• **What is needed**:
Transcribe every line from the one containing "You are a GUI" to the end of the listing, exactly as written, and leave out the pictures.

• **Supplied records**:
━━━━━━━━━━━━━━━━━━━━

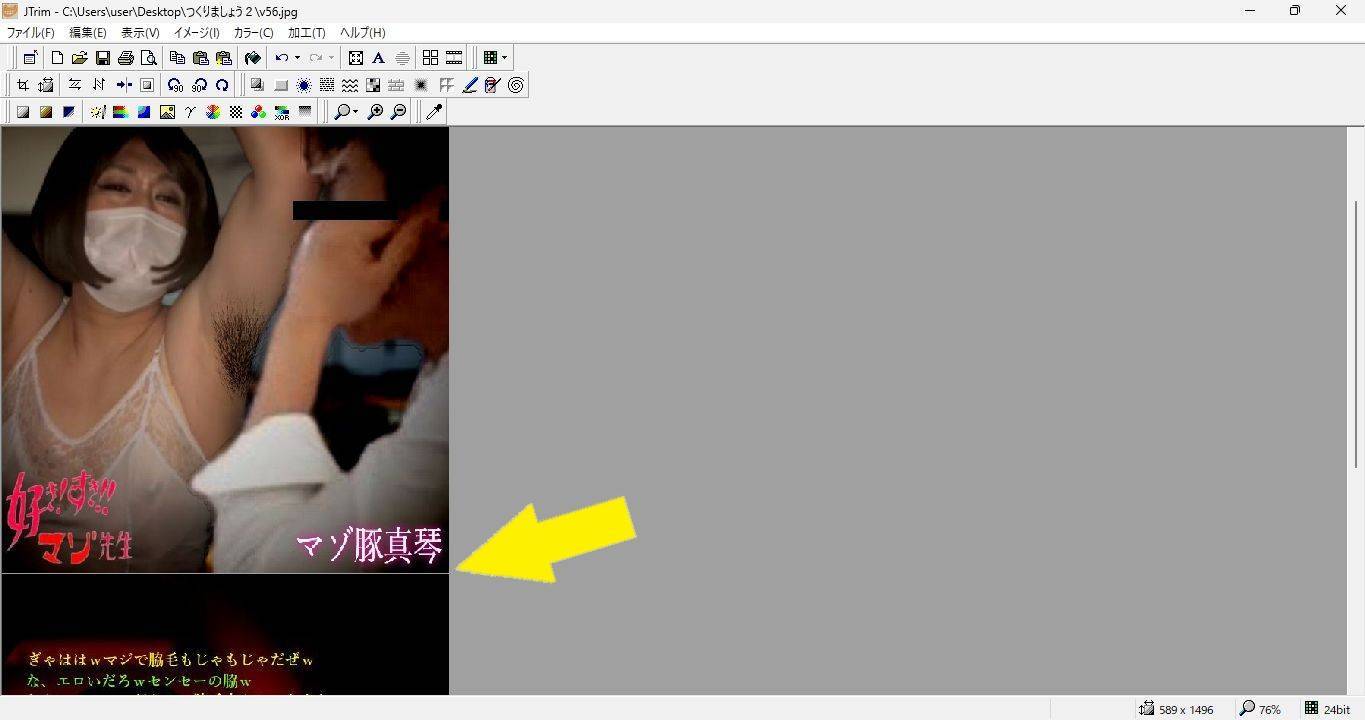The width and height of the screenshot is (1365, 720).
Task: Click the zoom in magnifier icon
Action: pos(376,112)
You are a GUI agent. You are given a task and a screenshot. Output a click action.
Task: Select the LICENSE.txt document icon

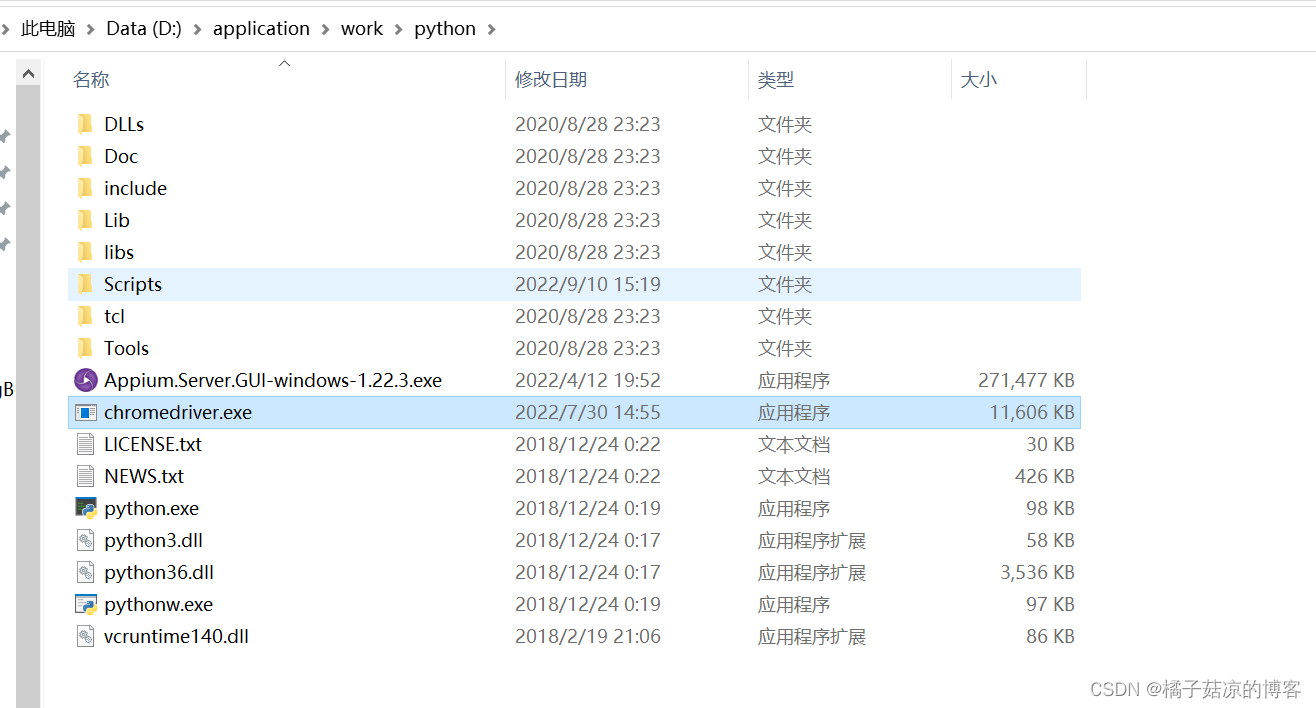[x=85, y=444]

━━━━━━━━━━━━━━━━━━━━

• **Answer for this exercise**:
You are a GUI agent. You are given a task and a screenshot. Output a click action.
Task: Select the LICENSE.txt document icon

[x=85, y=444]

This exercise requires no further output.